> _Data for processing_
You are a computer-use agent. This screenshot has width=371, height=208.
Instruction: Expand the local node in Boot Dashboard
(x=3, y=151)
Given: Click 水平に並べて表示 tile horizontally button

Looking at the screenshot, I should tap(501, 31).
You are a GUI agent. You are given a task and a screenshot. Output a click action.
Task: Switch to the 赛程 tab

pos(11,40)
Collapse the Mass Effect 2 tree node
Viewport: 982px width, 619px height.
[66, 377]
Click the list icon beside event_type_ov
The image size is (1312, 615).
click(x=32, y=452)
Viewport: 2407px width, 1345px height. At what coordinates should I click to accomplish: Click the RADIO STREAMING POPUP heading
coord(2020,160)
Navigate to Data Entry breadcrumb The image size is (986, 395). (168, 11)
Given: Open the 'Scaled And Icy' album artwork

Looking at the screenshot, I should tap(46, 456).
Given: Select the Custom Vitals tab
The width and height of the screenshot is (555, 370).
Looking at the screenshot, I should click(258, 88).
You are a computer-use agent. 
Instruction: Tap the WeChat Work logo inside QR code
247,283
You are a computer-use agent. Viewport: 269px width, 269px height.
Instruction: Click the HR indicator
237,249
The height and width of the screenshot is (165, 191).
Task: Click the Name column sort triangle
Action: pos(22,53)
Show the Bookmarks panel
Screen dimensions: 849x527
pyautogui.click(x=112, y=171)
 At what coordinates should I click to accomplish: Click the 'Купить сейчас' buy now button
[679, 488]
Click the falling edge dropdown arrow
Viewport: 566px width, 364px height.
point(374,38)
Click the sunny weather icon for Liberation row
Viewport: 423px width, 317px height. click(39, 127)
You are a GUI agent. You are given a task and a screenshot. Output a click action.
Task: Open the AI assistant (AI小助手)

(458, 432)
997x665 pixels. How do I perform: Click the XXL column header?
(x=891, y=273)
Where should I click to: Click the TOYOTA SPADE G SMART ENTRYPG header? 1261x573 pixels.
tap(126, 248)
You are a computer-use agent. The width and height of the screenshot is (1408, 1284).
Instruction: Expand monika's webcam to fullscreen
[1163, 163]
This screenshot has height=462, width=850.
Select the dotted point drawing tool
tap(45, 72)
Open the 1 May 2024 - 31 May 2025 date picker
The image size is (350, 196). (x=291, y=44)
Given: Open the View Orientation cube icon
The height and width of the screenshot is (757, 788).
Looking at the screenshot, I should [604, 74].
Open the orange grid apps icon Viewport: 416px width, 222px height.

> _Work request_
All lines in the listing above between the line with "Task: Open the AI assistant (AI小助手)" and the line with "You are a computer-use agent. The", inclusive, should be set down exactly, and no line outside that range.

> _Result below_
Task: Open the AI assistant (AI小助手)

(458, 432)
997x665 pixels. How do I perform: Click the XXL column header?
(x=891, y=273)
Where should I click to: Click the TOYOTA SPADE G SMART ENTRYPG header? 1261x573 pixels.
tap(126, 248)
You are a computer-use agent. The width and height of the screenshot is (1408, 1284).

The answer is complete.